Kjeld Kirk Kristiansen.

The House is not part of TLG commercial activities but is a true celebration of the Brick and a tribute to the past, present, and future of the Brick.  It was no surprise to see Kjeld Kirk Kristiansen himself walk out of the elevator and mingle with the fans on the floor even before the official speeches. And yes, we got ourselves a selfie with Kjeld himself before he declared the house is as much his as all of the AFOLs in the room.

Shaking hands with Kjeld Kirk Kristiansen.

A statement that rings true for those who have followed the history of TLG a little. But also a statement that rings true for those that don’t remember the dark ages of LEGO and just visit the house for the first time. AFOL’s contributions are everywhere (do read on).

After the opening speeches (we did stream them on IG, let us know if you want us to do this more, streaming that is) the Home of the Brick was officially opened.  And while most of the 600 AFOLs rushed up, we went down into the vault with our RFID bracelet safely wrapped around our wrist. There is a lot of technology and interaction included in the wristband, but we did not have the chance to explore it at full as the “app” was only released during the middle of the day and there was soo much to see the “old” way that at least I did not feel I needed a digital assistant to guide me.

The Vault.

Here is one special model I need to find.

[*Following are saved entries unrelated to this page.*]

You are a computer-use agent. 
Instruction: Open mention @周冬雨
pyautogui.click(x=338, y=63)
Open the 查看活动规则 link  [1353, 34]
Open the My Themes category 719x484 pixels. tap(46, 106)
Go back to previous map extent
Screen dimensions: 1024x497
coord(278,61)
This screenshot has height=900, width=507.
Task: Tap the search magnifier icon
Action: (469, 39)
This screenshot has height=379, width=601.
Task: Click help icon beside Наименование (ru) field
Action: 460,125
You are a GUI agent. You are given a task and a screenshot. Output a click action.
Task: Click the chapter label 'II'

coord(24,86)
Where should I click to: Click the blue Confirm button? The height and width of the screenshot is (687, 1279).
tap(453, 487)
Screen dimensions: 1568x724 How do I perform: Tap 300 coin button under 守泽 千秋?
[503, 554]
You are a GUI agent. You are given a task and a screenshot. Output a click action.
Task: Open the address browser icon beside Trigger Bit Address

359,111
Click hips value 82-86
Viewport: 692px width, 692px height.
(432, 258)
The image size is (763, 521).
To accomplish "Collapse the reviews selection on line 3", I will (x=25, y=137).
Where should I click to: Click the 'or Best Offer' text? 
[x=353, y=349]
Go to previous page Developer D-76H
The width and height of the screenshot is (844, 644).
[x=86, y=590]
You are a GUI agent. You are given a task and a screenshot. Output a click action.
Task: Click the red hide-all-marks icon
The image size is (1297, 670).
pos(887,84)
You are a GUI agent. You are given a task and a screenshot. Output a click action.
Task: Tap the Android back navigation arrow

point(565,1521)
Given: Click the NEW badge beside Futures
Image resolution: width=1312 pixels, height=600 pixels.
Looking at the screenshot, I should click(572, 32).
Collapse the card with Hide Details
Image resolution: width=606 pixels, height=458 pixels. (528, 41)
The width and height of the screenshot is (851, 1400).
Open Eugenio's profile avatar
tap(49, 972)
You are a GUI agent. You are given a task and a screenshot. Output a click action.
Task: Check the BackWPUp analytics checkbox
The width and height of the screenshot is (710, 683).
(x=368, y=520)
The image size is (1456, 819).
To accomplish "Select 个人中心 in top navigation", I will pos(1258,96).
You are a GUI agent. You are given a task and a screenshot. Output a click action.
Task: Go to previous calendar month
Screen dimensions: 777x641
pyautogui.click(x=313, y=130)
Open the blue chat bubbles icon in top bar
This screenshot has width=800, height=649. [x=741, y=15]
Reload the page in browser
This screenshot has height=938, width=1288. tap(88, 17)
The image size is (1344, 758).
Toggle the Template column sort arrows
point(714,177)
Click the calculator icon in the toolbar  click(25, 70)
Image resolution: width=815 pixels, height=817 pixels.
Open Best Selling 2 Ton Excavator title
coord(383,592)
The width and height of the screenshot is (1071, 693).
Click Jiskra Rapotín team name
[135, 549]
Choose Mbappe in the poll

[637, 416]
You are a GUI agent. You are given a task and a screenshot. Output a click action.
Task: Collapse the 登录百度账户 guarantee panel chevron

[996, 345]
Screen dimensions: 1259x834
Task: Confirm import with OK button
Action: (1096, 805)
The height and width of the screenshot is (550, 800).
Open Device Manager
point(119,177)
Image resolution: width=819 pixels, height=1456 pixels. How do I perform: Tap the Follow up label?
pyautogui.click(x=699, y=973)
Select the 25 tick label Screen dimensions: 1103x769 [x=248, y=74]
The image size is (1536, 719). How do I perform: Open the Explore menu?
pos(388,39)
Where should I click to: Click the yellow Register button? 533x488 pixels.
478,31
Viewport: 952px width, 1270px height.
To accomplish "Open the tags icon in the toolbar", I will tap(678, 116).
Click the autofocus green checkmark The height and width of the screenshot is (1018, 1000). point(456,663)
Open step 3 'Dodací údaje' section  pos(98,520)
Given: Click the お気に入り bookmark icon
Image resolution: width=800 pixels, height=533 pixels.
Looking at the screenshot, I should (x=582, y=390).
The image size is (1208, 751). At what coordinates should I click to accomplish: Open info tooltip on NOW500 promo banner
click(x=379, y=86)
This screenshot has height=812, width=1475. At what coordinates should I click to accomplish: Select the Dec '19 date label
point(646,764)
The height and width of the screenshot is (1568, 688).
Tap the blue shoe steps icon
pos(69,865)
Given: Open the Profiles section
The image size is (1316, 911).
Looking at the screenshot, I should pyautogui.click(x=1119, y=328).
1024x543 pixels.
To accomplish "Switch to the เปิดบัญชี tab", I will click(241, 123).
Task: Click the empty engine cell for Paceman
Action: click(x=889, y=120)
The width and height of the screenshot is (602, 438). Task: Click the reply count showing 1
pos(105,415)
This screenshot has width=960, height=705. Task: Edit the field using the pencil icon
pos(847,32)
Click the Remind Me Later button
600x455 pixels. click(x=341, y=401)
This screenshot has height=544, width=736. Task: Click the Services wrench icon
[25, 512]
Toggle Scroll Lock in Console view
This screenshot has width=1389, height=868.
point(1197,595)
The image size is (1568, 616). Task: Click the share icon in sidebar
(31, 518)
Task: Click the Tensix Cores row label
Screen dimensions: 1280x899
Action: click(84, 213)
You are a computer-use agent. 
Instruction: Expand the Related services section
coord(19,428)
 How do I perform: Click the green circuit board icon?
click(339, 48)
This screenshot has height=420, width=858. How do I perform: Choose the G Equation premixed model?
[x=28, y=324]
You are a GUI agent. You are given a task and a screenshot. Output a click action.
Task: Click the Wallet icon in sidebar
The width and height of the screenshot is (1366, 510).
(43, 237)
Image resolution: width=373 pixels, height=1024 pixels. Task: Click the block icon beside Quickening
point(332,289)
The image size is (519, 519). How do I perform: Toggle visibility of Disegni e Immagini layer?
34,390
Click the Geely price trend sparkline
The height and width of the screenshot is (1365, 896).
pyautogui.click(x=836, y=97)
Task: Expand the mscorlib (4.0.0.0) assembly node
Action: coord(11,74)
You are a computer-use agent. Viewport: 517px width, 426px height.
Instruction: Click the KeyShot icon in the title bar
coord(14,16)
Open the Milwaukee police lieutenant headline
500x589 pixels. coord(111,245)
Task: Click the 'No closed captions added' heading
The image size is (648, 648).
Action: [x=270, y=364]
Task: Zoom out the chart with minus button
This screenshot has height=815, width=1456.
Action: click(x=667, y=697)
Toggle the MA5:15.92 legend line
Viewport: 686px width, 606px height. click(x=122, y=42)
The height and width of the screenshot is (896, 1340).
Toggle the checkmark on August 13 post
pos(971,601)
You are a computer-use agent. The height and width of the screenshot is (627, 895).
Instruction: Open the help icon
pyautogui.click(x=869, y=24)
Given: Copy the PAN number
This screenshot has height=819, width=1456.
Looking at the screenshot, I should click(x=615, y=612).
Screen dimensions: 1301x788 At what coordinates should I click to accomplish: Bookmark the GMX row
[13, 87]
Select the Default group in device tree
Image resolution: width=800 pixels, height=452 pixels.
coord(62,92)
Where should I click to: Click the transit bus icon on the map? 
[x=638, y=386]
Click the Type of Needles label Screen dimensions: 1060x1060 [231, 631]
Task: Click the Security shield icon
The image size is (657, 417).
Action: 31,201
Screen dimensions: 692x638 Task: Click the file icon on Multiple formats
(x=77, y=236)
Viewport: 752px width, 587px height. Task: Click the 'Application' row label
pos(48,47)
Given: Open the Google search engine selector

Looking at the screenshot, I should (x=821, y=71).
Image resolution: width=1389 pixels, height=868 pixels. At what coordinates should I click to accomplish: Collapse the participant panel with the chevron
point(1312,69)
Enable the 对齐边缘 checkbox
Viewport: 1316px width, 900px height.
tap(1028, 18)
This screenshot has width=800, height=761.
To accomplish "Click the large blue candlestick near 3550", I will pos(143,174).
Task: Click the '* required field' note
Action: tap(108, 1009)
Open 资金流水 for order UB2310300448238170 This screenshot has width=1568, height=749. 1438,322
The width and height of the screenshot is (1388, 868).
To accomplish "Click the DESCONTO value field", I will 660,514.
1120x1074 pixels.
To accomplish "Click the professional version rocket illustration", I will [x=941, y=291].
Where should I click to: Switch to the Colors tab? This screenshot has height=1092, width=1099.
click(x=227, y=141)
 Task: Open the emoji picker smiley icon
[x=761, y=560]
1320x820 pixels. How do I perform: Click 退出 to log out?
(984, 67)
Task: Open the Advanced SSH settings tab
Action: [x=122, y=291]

The vault is an impressive experience. LEGO officially calls it the History Collection, but I am sure it will go by something like “The Vault” or “Memory Lane II” with the more adult fans of the Brick. You basically get an almost similar tour as in the LEGO Idea House (not open to the public, and when we looked into the window of the LEGO Idea House it did look empty inside, so for sure some material has moved to the official history collection) with some of the earliest sets on display and some other iconic  Inside you will find a massive “digital” memory lane vault where you can look up your own favorite childhood memory set and get nostalgic.

Julien taking a closer look at real SPACE LEGO.

And then you have the gatekeepers of the Vault.
Happy creepy girls that live inside the walls of the vault, amidst all the bricks.
Keep the bricks safe, spook the visitors, and make them smile.
For a second I thought I was in Astrid Lindgren´s world.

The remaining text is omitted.